● Text provided:
See CHANGELOG.md for the complete list of changes.

VERA-MH v1.1.0

29 Apr 20:39
dc9780e

Choose a tag to compare

VERA-MH v1.1.0 — Release notes

VERA-MH helps teams simulate and evaluate their chatbot's mental-health conversations against a safety rubric. Version 1.1 expands on personas to simulate, refines how we score safety and care, and makes large evaluation runs easier to run, resume, and audit.

Latest Scores

scores_20260428_122725

What’s new

Richer, more realistic simulations

We increased the persona library from 10 to 100 personas, spanning a wider range of situations and risk levels. We also updated how the simulated user is instructed to behave, including a clearer emphasis on staying in the role of a real person seeking help, not a counselor, so conversations better reflect how people actually show up in a chat.

Clearer safety scoring

The evaluation rubric was updated based on feedback from many external stakeholders and clinicians.

(Collected data)
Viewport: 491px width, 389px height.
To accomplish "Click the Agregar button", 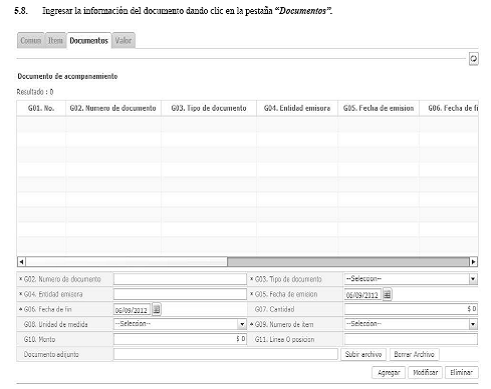I will pyautogui.click(x=389, y=372).
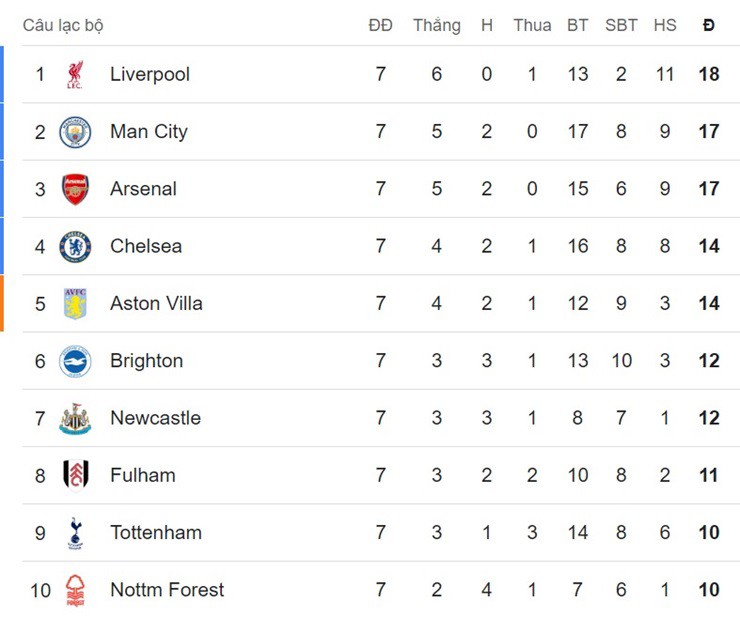Click the Nottm Forest team name

pos(167,590)
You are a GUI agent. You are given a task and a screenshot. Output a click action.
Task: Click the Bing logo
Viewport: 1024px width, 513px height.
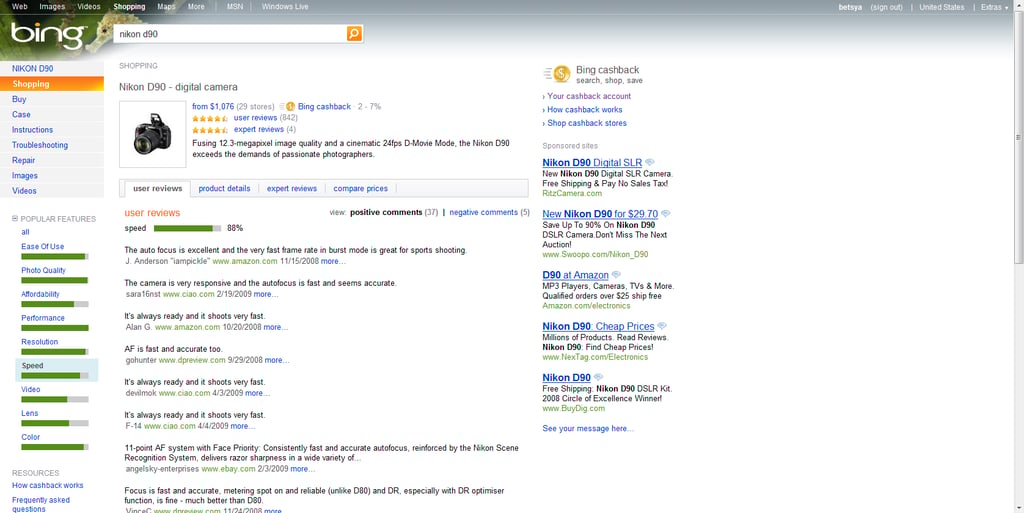coord(49,37)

● Problem description: Copy the stretch of the release notes from "We increased the" through "stakeholders and clinicians." word for word.

● Written answer:
We increased the persona library from 10 to 100 personas, spanning a wider range of situations and risk levels. We also updated how the simulated user is instructed to behave, including a clearer emphasis on staying in the role of a real person seeking help, not a counselor, so conversations better reflect how people actually show up in a chat.

Clearer safety scoring

The evaluation rubric was updated based on feedback from many external stakeholders and clinicians.